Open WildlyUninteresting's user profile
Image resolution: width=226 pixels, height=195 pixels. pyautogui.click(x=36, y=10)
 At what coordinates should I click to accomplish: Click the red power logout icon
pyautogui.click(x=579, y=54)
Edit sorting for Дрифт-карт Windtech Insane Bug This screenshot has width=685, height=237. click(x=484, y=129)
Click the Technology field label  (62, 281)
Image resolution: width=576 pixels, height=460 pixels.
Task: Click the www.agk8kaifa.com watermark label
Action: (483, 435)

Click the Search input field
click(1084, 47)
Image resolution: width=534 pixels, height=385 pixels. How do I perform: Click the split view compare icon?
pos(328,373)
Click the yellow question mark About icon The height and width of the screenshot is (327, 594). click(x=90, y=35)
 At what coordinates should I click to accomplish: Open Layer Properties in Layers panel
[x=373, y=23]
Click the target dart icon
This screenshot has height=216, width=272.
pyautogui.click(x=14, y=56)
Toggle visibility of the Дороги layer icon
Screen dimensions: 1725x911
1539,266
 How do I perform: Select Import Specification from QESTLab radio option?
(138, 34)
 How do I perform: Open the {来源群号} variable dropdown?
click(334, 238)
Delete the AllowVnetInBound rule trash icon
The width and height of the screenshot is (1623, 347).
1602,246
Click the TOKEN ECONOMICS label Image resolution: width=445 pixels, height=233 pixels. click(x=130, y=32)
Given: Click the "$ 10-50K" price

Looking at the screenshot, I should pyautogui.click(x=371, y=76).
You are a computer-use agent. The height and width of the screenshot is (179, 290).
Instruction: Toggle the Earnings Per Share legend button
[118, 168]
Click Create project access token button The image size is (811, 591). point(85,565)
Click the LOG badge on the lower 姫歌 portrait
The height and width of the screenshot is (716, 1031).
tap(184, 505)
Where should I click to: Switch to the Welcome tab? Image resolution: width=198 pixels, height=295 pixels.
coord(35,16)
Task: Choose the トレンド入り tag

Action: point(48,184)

#####

The task » An exact reproduction of all the entries, complete to the last line, is needed.

Answer area »
Open WildlyUninteresting's user profile
Image resolution: width=226 pixels, height=195 pixels. pyautogui.click(x=36, y=10)
 At what coordinates should I click to accomplish: Click the red power logout icon
pyautogui.click(x=579, y=54)
Edit sorting for Дрифт-карт Windtech Insane Bug This screenshot has width=685, height=237. click(x=484, y=129)
Click the Technology field label  (62, 281)
Image resolution: width=576 pixels, height=460 pixels.
Task: Click the www.agk8kaifa.com watermark label
Action: (483, 435)

Click the Search input field
click(1084, 47)
Image resolution: width=534 pixels, height=385 pixels. How do I perform: Click the split view compare icon?
pos(328,373)
Click the yellow question mark About icon The height and width of the screenshot is (327, 594). click(x=90, y=35)
 At what coordinates should I click to accomplish: Open Layer Properties in Layers panel
[x=373, y=23]
Click the target dart icon
This screenshot has height=216, width=272.
pyautogui.click(x=14, y=56)
Toggle visibility of the Дороги layer icon
Screen dimensions: 1725x911
1539,266
 How do I perform: Select Import Specification from QESTLab radio option?
(138, 34)
 How do I perform: Open the {来源群号} variable dropdown?
click(334, 238)
Delete the AllowVnetInBound rule trash icon
The width and height of the screenshot is (1623, 347).
1602,246
Click the TOKEN ECONOMICS label Image resolution: width=445 pixels, height=233 pixels. click(x=130, y=32)
Given: Click the "$ 10-50K" price

Looking at the screenshot, I should pyautogui.click(x=371, y=76).
You are a computer-use agent. The height and width of the screenshot is (179, 290).
Instruction: Toggle the Earnings Per Share legend button
[118, 168]
Click Create project access token button The image size is (811, 591). point(85,565)
Click the LOG badge on the lower 姫歌 portrait
The height and width of the screenshot is (716, 1031).
tap(184, 505)
Where should I click to: Switch to the Welcome tab? Image resolution: width=198 pixels, height=295 pixels.
coord(35,16)
Task: Choose the トレンド入り tag

Action: point(48,184)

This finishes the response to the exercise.